Restoring etcd cluster functionality

If the etcd cluster is not functioning and cannot be restored from a backup, you can attempt to recover it from scratch by following the steps below.

  1. On all nodes that are part of your etcd cluster, except one, delete the etcd.yaml manifest located in /etc/kubernetes/manifests/. This will leave only one active node, from which the multi-master cluster state will be restored.
  2. On the remaining node, open the etcd.yaml manifest and add the --force-new-cluster flag under spec.containers.command.
  3. After the cluster is successfully restored, remove the --force-new-cluster flag.

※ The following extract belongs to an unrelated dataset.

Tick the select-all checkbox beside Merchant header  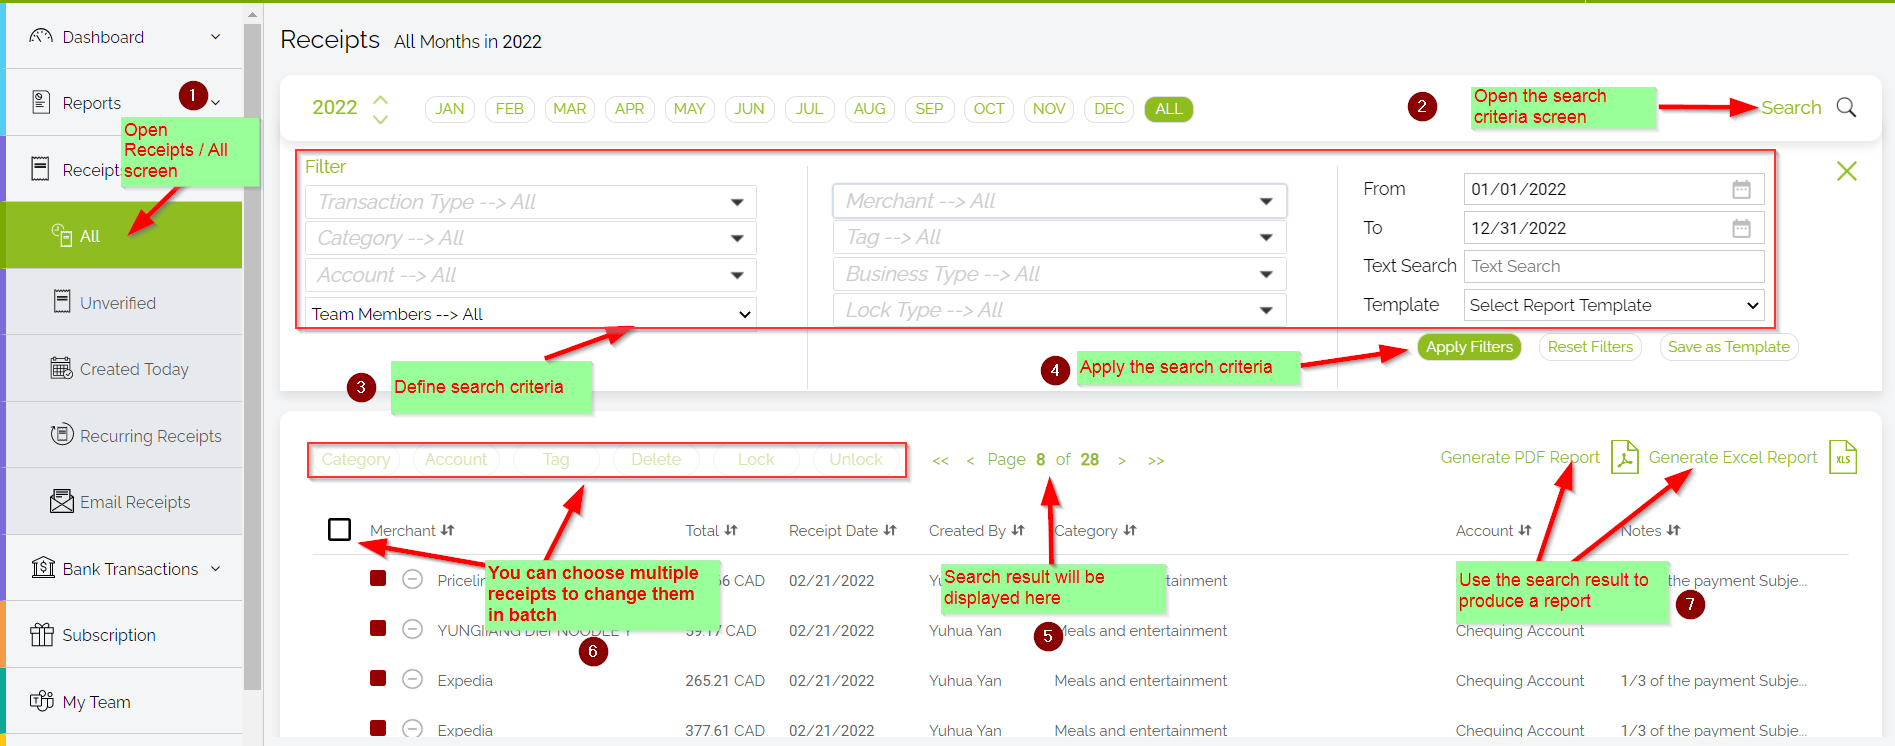[x=339, y=529]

This operation is destructive: it completely wipes the existing data and initializes a new cluster based on the state preserved on the remaining node. All pending records will be lost.

Restoring a master node when kubelet fails to load control plane components

Such a situation may occur if images of the control plane components on the master were deleted in a cluster that has a single master node (e.g., the directory /var/lib/containerd was deleted). In this case, kubelet cannot pull images of the control plane components when restarted since the master node lacks authorization parameters required for accessing registry.deckhouse.io.

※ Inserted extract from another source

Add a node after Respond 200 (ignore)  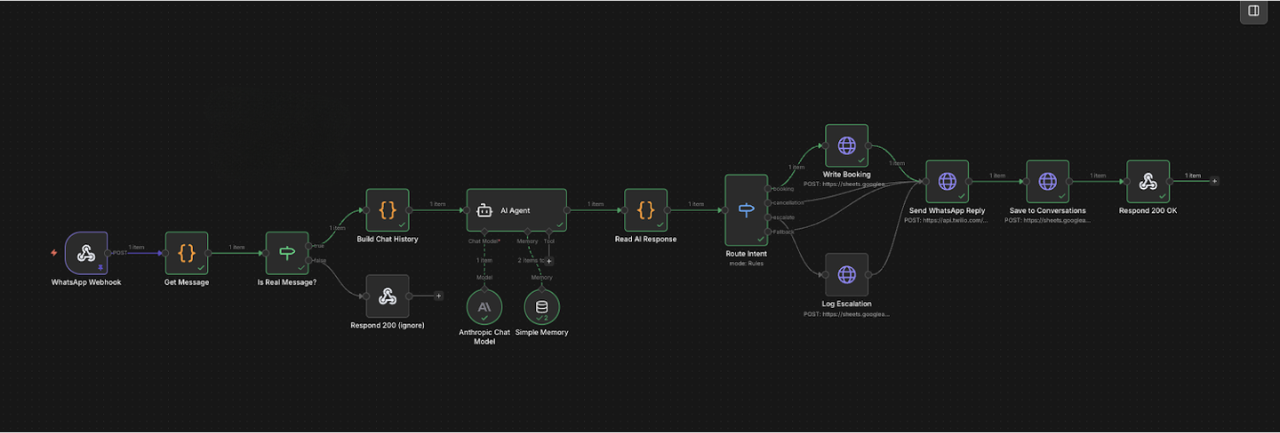tap(438, 296)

Below is an instruction on how you can restore the master node.

containerd

  1. Execute the following command to restore the master node in any cluster running under DKP:

    d8 k -n d8-system get secrets deckhouse-registry -o json |
    jq -r '.data.".dockerconfigjson"' | base64 -d |
    jq -r '.auths."registry.deckhouse.io".auth'
    
  2. Copy the command’s output and use it for setting the AUTH variable on the corrupted master.

  3. Next, pull images of control plane components to the corrupted master:

    for image in $(grep "image:" /etc/kubernetes/manifests/* | awk '{print $3}'); do
      crictl pull --auth $AUTH $image
    done
    
  4. Restart kubelet after pulling the images.

etcd restore

Viewing etcd cluster members

Option 1

Use the etcdctl member list command.

Example:

for pod in $(d8 k -n kube-system get pod -l component=etcd,tier=control-plane -o name); do
  d8 k -n kube-system exec "$pod" -- etcdctl --cacert /etc/kubernetes/pki/etcd/ca.crt \
  --cert /etc/kubernetes/pki/etcd/ca.crt --key /etc/kubernetes/pki/etcd/ca.key \
  --endpoints https://127.0.0.1:2379/ member list -w table
  if [ $? -eq 0 ]; then
    break
  fi
done

Warning. The last parameter in the output table shows etcd member is in learner state, is not in leader state.

Option 2

To obtain information about etcd cluster nodes in tabular form, use the etcdctl endpoint status command. For the leader, the IS LEADER column will show true.

Example:

for pod in $(d8 k -n kube-system get pod -l component=etcd,tier=control-plane -o name); do
  d8 k -n kube-system exec "$pod" -- etcdctl --cacert /etc/kubernetes/pki/etcd/ca.crt \
  --cert /etc/kubernetes/pki/etcd/ca.crt --key /etc/kubernetes/pki/etcd/ca.key \
  --endpoints https://127.0.0.1:2379/ endpoint status --cluster -w table
  if [ $? -eq 0 ]; then
    break
  fi
done

Restoring the etcd cluster in case of complete unavailability

  1. Stop all etcd nodes except one by deleting the etcd.yaml manifest on the others.
  2. On the remaining node, add the --force-new-cluster option to the etcd startup command.
  3. After the cluster is restored, remove this option.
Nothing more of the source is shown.